¿Puedes repetir tal cual, del texto sobre Gaël Faye, el tramo que va desde "La novela ‘El" hasta "Roser Ninot (Salamandra)"?

* **Fragmento**:

===============

Gaël Faye y la lucha contra el olvido de Ruanda

La novela ‘El jacarandá’, premio Renaudot, describe la reconstrucción del país africano tras el genocidio de 1994

Gaël Faye y la lucha contra el olvido de Ruanda

El cantante, rapero, autor-compositor- intérprete y escritor franco-ruandés Gaël Faye. | Roser Ninot (Salamandra)

Afilado e interminable en su 1.93 metros, Gaël Faye (Buyumbura, Burundi, 1982), no aparenta los 43 años de su madurez artística. Tras hacerse un nombre en la música como compositor e intérprete, irrumpió en la escena literaria francófona con Pequeño país (Salamandra, 2018). Traducida a 40 idiomas y con más de dos millones de lectores, novelaba su terrible experiencia personal: hijo de madre ruandesa y padre francés, a los 13 años tuvo que refugiarse en París por la guerra civil en Burundi y el genocidio de los tutsis de Ruanda. Pese al éxito, ha decidido vivir en la tierra africana de su madre y ahora persevera con El jacarandá (Salamandra), ganadora del prestigioso premio Renaudot, en la narración de su pasado, la descripción de su presente y la posibilidad de un futuro que cicatrice heridas muy profundas.

===============

* **Registros extraídos**:
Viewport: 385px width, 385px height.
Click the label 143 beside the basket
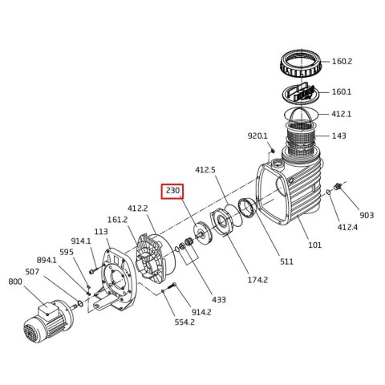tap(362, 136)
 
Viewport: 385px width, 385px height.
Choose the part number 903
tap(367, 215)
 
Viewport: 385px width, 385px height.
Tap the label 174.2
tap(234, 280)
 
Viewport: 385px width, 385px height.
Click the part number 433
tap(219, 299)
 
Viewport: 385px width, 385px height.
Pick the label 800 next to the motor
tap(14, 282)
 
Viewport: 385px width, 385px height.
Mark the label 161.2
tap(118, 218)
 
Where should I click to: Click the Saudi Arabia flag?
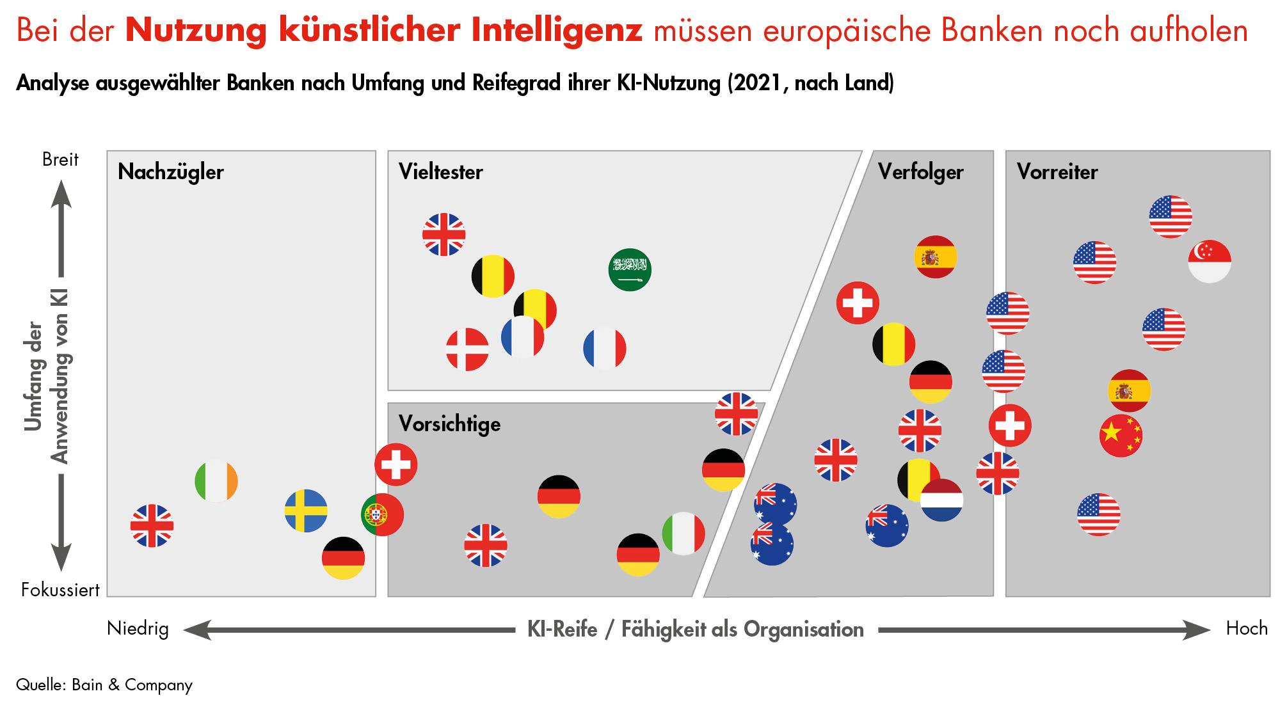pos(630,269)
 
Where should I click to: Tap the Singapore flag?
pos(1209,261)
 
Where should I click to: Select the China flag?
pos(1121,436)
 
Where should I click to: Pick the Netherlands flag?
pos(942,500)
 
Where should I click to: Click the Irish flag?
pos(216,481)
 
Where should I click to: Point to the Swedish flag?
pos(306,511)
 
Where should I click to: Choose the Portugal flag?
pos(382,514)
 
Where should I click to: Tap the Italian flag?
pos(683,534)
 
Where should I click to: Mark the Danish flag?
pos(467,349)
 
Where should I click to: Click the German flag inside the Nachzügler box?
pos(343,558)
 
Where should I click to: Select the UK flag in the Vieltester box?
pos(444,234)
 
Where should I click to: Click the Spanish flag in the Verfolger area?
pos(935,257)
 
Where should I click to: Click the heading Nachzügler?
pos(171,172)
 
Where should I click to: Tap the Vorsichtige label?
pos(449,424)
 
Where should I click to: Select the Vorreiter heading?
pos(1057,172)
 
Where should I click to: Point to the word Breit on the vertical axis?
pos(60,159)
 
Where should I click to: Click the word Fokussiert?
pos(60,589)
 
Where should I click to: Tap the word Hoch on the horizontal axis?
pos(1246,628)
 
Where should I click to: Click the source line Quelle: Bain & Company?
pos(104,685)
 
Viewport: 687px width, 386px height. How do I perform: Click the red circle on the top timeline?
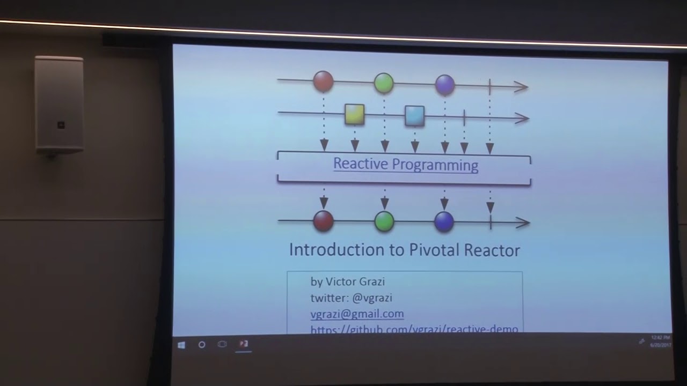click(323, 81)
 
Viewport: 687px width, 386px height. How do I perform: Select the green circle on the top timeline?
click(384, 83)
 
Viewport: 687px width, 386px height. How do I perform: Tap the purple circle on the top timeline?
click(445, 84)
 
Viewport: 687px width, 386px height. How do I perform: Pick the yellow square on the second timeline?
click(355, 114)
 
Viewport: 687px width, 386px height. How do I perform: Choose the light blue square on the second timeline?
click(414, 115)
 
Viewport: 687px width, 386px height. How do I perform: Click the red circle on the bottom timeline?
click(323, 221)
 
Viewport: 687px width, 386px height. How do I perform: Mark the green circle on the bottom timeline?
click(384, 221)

===============

* **Respuesta**:
La novela ‘El jacarandá’, premio Renaudot, describe la reconstrucción del país africano tras el genocidio de 1994

Gaël Faye y la lucha contra el olvido de Ruanda

El cantante, rapero, autor-compositor- intérprete y escritor franco-ruandés Gaël Faye. | Roser Ninot (Salamandra)